_EXERCISE AIM_:
Locate every line in the data below that contains the word "pixels" and copy each of those lines. Case counts.

_ENTRIES PROVIDED_:
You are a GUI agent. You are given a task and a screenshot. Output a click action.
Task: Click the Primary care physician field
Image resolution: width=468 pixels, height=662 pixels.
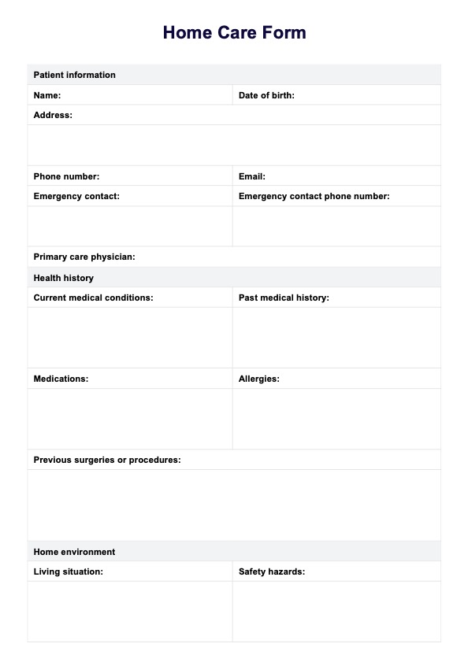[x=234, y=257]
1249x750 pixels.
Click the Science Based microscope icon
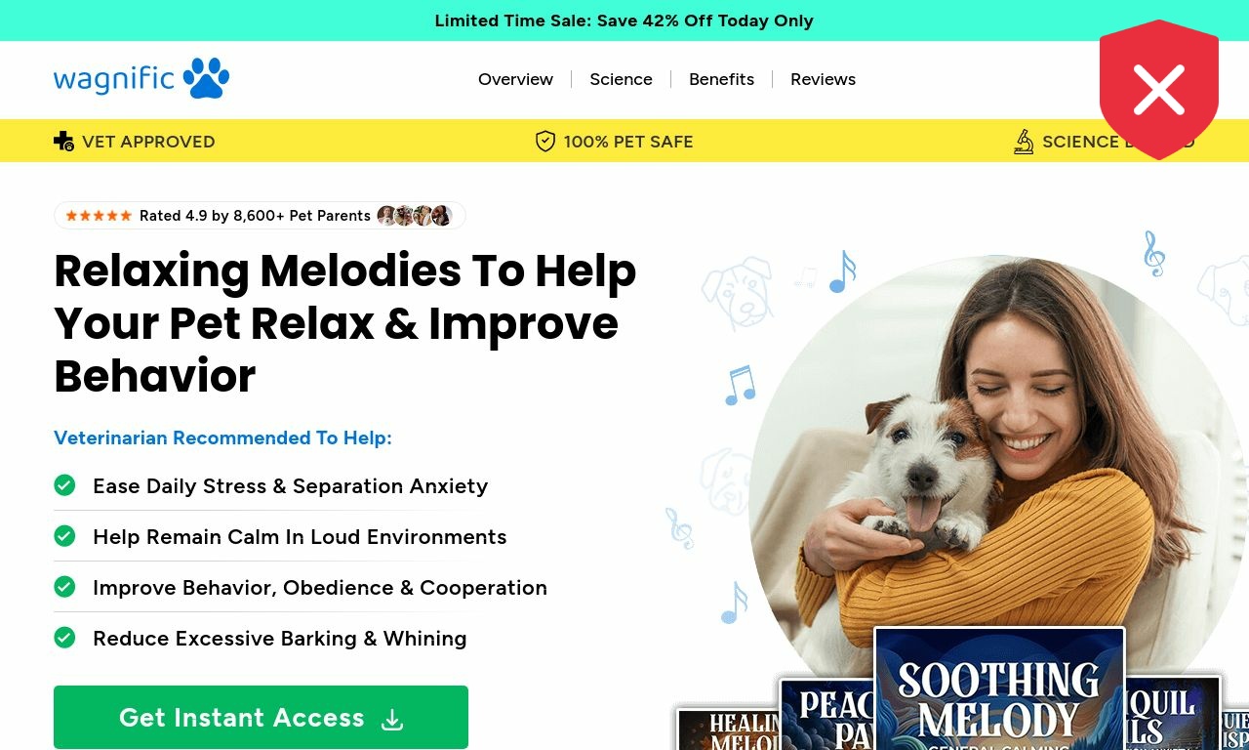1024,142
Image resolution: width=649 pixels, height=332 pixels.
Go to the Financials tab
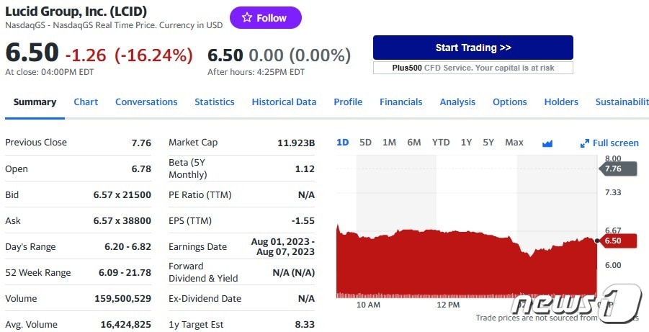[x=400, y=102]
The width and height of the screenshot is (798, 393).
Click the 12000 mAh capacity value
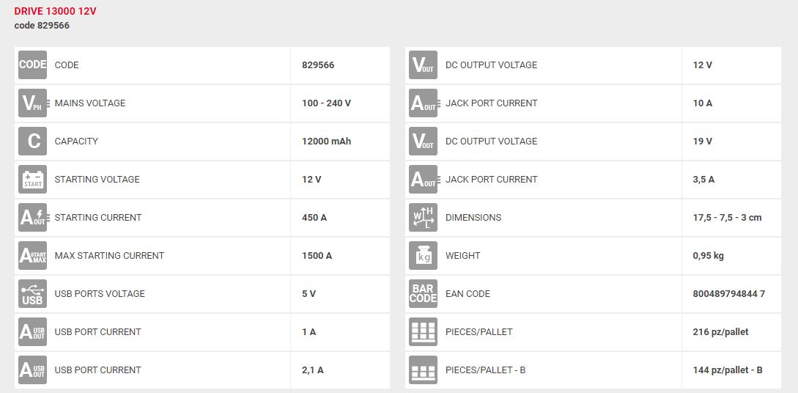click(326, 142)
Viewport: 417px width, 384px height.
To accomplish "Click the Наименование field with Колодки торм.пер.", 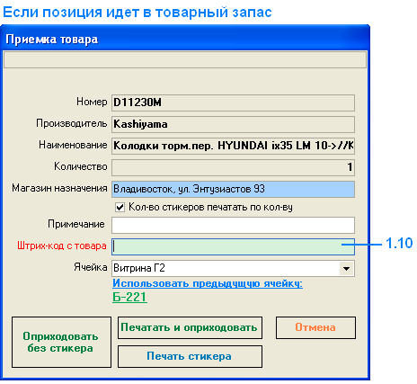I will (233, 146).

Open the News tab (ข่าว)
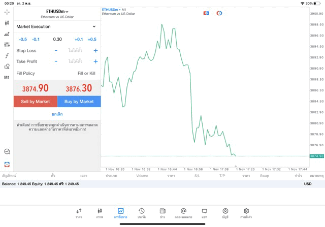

==

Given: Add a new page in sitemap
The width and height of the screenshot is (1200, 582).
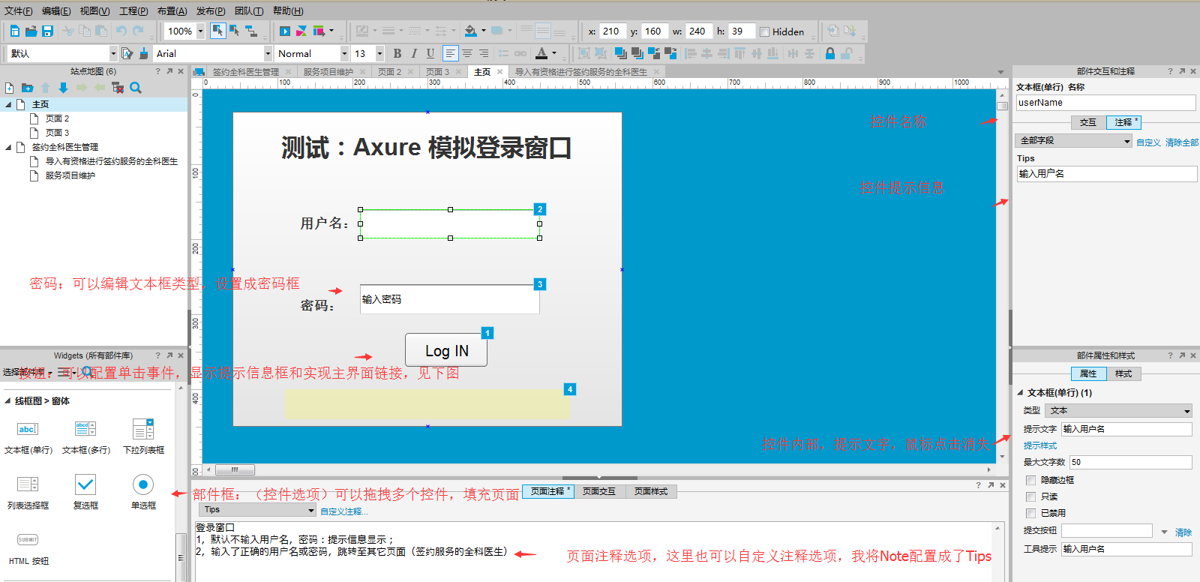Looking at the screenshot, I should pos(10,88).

_WRITTEN SOLUTION_:
Image resolution: width=468 pixels, height=662 pixels.
1249x750 pixels.
Image resolution: width=649 pixels, height=332 pixels.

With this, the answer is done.